Keen-peepered readers will note the word ‘writer’ in both titles
hinting at this obsession.
This brings us to an impasse, since I neither like
talking about the banal details of what happens in my real life
(these details will be reworked and re-imagined in the fictions), nor
about travels and photos of nice scenes (the proliferation of images
on the net has rendered one’s presence at the nice view
unnecessary), nor about what I am working on in ponderous detail
(since the finished work is what matters and one’s thought
processes are not something that should be rendered on the page
unless one is constructing a neat parcel of bullshit about their
creative process).

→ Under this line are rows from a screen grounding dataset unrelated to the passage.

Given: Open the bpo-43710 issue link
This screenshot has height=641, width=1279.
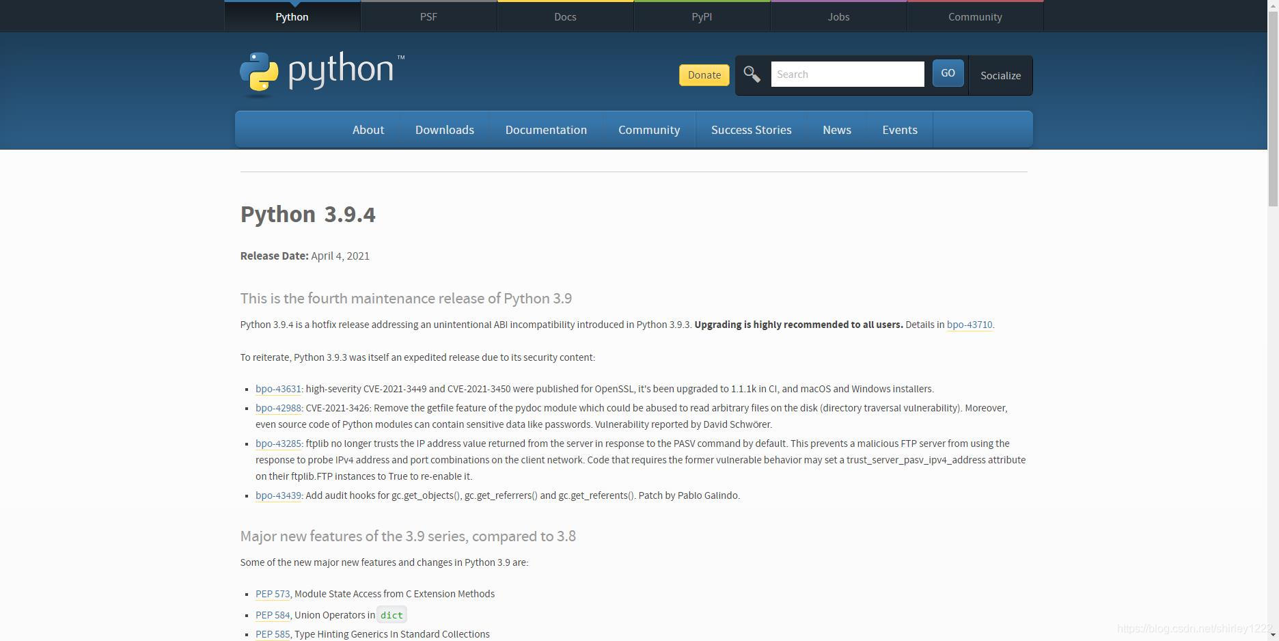Looking at the screenshot, I should (x=969, y=325).
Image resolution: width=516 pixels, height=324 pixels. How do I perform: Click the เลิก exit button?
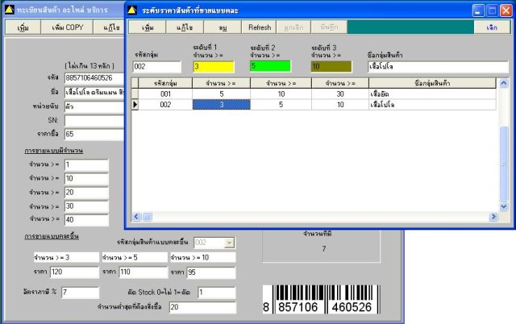pos(492,27)
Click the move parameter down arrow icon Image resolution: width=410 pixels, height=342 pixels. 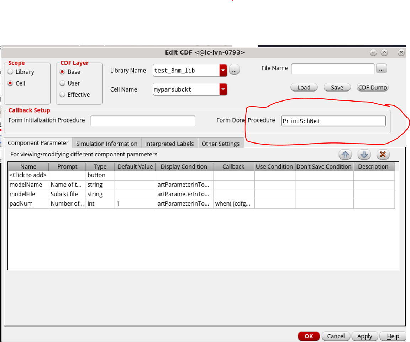[364, 155]
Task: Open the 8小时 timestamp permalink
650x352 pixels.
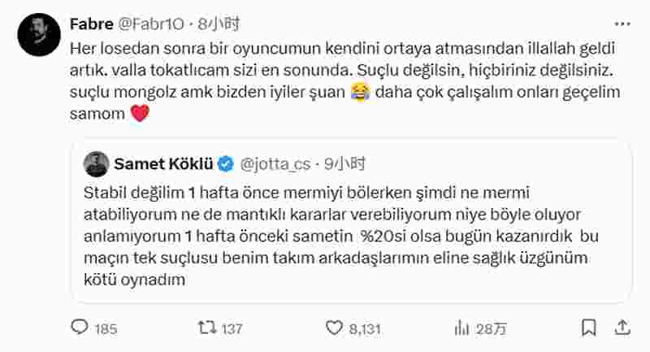Action: point(219,24)
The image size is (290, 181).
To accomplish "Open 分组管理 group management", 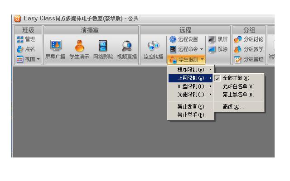I will (x=248, y=59).
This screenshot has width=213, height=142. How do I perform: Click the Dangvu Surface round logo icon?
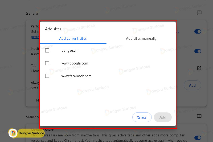13,133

So, once again, futility has prevented this blog
update from igniting. I will disclose, however, that the novel is
progressing to a pleasing point, having escaped an earlier
abandonment and attempt to chisel the thing into an ill-fitting
novella. The story collection is nearing completion and only a
last-minute paranoia about repeated forms or half-baked prose will
prevent this thing from limping into the publish-me queue.